Titel: Galvanische Versilberung von Haken und Oesen aus Eisendraht; von Friedrich Toberer in Nürnberg.
Autor: Anonymus
Fundstelle: 1868, Band 187/Miszelle 4 (S. 263)
URL: http://dingler.culture.hu-berlin.de/article/pj187/mi187mi03_4

Galvanische Versilberung von Haken und Oesen aus Eisendraht; von Friedrich Toberer in Nürnberg.

Mit der allgemeinen Hebung der Industrie und des Maschinenbaues gelang es auch, Maschinen zur Herstellung von Haken und Oesen zu construiren, während dieselben früher von dem Nadlergewerbe mittelst Handarbeit hergestellt wurden.

Es entstanden in der Folge Fabriken, welche sich ausschließlich mit diesem Artikel beschäftigten, und unter kaufmännischer Leitung ihr Fabricat zu einem bedeutenden Handelsartikel emporhoben, der nicht bloß im Inlande Absatz findet, sondern auch über das Meer und nach allen Weltgegenden versandt wird.

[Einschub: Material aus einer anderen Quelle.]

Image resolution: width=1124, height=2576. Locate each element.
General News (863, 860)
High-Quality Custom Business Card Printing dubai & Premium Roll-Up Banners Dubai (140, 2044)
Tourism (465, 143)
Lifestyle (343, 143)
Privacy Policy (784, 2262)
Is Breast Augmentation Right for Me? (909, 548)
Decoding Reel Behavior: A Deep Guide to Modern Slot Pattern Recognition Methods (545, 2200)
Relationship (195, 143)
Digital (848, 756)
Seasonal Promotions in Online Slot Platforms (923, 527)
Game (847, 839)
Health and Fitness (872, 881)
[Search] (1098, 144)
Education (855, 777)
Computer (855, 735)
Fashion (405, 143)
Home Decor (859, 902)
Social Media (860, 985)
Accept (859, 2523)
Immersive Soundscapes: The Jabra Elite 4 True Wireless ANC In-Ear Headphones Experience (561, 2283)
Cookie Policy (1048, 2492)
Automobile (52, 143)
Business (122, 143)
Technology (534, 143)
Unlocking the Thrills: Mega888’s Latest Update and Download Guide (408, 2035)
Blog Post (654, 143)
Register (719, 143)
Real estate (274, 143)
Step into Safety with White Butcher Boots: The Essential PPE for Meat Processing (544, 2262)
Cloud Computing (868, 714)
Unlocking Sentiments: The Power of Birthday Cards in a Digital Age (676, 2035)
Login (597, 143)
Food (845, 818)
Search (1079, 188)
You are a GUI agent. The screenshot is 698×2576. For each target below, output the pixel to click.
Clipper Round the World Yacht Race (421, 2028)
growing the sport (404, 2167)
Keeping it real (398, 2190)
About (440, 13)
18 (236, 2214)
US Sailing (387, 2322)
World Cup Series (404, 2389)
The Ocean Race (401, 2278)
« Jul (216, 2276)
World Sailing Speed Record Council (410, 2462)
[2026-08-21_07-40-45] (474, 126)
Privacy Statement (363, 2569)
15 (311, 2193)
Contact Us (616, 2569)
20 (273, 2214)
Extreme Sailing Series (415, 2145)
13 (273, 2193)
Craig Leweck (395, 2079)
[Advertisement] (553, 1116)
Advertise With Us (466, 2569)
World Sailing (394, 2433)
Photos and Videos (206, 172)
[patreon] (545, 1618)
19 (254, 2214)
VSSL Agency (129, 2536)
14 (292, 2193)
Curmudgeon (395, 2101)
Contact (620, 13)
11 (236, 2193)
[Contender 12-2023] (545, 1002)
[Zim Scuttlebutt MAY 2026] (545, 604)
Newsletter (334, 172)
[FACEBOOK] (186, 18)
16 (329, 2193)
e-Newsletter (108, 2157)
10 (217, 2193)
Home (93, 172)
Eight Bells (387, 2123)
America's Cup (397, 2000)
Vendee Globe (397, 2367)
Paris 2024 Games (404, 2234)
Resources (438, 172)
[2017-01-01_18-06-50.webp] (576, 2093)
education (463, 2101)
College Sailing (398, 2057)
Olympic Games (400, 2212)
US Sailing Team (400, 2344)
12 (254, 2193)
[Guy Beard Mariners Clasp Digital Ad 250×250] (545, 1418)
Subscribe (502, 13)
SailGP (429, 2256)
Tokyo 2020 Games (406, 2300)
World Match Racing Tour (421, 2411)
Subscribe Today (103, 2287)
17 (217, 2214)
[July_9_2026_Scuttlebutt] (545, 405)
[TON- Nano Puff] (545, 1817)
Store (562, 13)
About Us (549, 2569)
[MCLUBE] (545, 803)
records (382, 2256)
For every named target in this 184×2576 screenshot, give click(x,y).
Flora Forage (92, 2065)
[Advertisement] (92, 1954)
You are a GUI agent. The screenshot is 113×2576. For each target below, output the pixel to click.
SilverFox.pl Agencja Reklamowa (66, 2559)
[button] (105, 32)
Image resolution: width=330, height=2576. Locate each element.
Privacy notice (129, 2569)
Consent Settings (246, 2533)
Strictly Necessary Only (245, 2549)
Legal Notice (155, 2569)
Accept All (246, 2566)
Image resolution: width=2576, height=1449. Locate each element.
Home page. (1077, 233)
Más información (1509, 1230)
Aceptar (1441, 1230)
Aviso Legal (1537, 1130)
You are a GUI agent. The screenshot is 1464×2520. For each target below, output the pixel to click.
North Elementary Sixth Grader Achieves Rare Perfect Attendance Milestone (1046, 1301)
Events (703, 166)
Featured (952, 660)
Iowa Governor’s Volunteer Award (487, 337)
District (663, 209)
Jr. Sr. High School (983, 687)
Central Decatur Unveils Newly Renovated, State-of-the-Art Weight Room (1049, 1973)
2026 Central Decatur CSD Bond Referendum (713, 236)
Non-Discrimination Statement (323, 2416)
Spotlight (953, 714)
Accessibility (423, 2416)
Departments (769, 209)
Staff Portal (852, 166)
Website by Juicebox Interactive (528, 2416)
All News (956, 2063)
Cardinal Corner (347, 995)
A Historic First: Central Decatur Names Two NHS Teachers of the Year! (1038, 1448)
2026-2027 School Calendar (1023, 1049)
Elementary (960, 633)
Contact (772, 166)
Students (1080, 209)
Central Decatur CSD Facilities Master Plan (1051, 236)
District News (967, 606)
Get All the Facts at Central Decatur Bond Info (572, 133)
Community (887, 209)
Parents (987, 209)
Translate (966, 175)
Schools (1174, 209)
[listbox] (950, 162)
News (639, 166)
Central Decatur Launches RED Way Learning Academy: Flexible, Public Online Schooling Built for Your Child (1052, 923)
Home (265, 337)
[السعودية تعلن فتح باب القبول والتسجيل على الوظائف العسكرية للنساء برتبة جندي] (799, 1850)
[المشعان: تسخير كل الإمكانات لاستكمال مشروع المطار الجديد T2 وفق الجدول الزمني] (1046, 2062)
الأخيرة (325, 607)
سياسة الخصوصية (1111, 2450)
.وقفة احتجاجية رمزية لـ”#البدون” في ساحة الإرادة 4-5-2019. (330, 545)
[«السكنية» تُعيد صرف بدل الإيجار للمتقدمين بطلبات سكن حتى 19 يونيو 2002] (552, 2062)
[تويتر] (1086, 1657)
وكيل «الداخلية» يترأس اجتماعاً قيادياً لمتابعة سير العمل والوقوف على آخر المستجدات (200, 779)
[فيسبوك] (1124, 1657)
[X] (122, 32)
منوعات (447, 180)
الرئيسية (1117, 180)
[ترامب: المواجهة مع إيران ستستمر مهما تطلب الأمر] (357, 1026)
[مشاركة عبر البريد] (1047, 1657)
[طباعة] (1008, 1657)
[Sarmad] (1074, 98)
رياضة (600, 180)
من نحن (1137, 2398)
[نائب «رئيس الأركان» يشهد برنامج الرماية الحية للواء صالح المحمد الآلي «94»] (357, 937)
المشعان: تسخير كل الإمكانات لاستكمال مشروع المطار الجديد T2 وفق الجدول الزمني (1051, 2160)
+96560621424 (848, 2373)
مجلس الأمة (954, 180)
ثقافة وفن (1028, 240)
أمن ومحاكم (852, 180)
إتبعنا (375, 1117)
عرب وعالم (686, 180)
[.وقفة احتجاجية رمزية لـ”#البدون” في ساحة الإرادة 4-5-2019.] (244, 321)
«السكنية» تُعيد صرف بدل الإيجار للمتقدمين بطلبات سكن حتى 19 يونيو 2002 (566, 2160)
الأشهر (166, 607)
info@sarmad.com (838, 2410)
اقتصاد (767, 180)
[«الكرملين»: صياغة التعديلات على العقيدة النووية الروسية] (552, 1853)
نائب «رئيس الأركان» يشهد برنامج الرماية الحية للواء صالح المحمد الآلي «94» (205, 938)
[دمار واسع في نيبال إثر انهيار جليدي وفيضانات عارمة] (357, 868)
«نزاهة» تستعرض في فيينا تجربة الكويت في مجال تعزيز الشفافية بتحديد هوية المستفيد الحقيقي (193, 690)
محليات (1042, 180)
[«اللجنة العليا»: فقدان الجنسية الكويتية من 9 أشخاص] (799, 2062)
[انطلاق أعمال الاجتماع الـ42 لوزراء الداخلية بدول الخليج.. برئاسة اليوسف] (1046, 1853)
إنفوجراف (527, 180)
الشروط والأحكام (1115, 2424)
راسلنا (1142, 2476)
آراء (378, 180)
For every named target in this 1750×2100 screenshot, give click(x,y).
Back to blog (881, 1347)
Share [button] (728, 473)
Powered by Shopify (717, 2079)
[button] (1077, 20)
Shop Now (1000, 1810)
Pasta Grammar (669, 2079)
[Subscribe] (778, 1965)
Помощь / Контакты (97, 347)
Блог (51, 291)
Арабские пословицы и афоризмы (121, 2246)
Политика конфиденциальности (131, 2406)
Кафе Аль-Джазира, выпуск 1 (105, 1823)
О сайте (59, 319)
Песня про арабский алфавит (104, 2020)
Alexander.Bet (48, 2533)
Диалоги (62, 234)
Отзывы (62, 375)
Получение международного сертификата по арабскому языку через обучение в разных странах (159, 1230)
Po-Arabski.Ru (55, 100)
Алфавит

Während man früher lediglich Haken und Oesen aus Eisendraht schwarz lackirte, dann solche aus leonischem Silberdraht kannte, und erstere Sorte selbstverständlich nicht zu allen Arten Kleidungsstücken brauchbar, letztere aber wegen des hierzu verwendeten Rohmaterials zu theuer war, kam man in der Folge auf ein Ersatzmittel für letztere Sorte, welches in Producten aus Messingdraht bestand, die durch unten beschriebene Manipulation einen Silberüberzug erhielten und unter der Bezeichnung galvanisch versilberte Haken und Oesen in den Handel kamen. Das zur Herstellung dieser Fabricate angewendete Verfahren bestand darin, daß dieselben mittelst Säuren gereinigt, beziehungsweise gelb gebeizt, sodann auf nassem Wege in einer Auflösung von salpetersaurem Silber und Cyankalium einen Silberüberzug empfingen, was jedoch ohne Anwendung irgend eines weiteren Apparates herzustellen war. Diese Fabricate waren ein vollständiger Ersatz für die leonischen, und verdrängten wegen ihrer Billigkeit letztere Sorte vollständig aus dem Handel, so daß nur höchst selten noch ein Auftrag für diese gegeben wird.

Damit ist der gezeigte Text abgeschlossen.